GOAL OF THE EXERCISE |
Copy every one of the following items word for word, with nothing changed.

DATASET RECORDS |
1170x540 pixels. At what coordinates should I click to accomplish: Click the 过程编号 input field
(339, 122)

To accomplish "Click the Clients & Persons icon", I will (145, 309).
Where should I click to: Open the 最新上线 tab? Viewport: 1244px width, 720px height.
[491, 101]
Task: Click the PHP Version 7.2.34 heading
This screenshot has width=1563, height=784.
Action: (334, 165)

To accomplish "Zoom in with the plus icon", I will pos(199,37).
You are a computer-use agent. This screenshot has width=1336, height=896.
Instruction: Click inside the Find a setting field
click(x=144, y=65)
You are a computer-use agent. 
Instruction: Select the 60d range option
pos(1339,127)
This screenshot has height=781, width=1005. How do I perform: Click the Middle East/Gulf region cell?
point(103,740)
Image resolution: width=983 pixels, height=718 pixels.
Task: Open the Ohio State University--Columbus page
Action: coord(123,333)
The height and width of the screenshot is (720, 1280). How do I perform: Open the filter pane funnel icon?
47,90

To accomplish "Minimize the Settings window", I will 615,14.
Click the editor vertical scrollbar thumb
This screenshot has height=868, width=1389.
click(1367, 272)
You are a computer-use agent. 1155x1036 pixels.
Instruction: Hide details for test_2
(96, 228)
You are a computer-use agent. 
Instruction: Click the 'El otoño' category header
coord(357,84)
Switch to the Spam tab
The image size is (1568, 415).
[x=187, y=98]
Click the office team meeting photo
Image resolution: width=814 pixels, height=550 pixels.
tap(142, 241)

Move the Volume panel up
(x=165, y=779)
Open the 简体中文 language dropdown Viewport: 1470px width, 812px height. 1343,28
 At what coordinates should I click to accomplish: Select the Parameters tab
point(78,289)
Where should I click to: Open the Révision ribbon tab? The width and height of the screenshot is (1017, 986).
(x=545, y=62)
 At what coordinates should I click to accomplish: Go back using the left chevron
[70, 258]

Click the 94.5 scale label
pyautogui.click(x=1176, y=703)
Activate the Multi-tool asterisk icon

COMPLETE RESPONSE |
1170x540 pixels. At what coordinates should I click to accomplish: Click the 过程编号 input field
(339, 122)

To accomplish "Click the Clients & Persons icon", I will (145, 309).
Where should I click to: Open the 最新上线 tab? Viewport: 1244px width, 720px height.
[491, 101]
Task: Click the PHP Version 7.2.34 heading
This screenshot has width=1563, height=784.
Action: (334, 165)

To accomplish "Zoom in with the plus icon", I will pos(199,37).
You are a computer-use agent. This screenshot has width=1336, height=896.
Instruction: Click inside the Find a setting field
click(x=144, y=65)
You are a computer-use agent. 
Instruction: Select the 60d range option
pos(1339,127)
This screenshot has height=781, width=1005. How do I perform: Click the Middle East/Gulf region cell?
point(103,740)
Image resolution: width=983 pixels, height=718 pixels.
Task: Open the Ohio State University--Columbus page
Action: coord(123,333)
The height and width of the screenshot is (720, 1280). How do I perform: Open the filter pane funnel icon?
47,90

To accomplish "Minimize the Settings window", I will 615,14.
Click the editor vertical scrollbar thumb
This screenshot has height=868, width=1389.
click(1367, 272)
You are a computer-use agent. 1155x1036 pixels.
Instruction: Hide details for test_2
(96, 228)
You are a computer-use agent. 
Instruction: Click the 'El otoño' category header
coord(357,84)
Switch to the Spam tab
The image size is (1568, 415).
[x=187, y=98]
Click the office team meeting photo
Image resolution: width=814 pixels, height=550 pixels.
tap(142, 241)

Move the Volume panel up
(x=165, y=779)
Open the 简体中文 language dropdown Viewport: 1470px width, 812px height. 1343,28
 At what coordinates should I click to accomplish: Select the Parameters tab
point(78,289)
Where should I click to: Open the Révision ribbon tab? The width and height of the screenshot is (1017, 986).
(x=545, y=62)
 At what coordinates should I click to accomplish: Go back using the left chevron
[70, 258]

Click the 94.5 scale label
pyautogui.click(x=1176, y=703)
Activate the Multi-tool asterisk icon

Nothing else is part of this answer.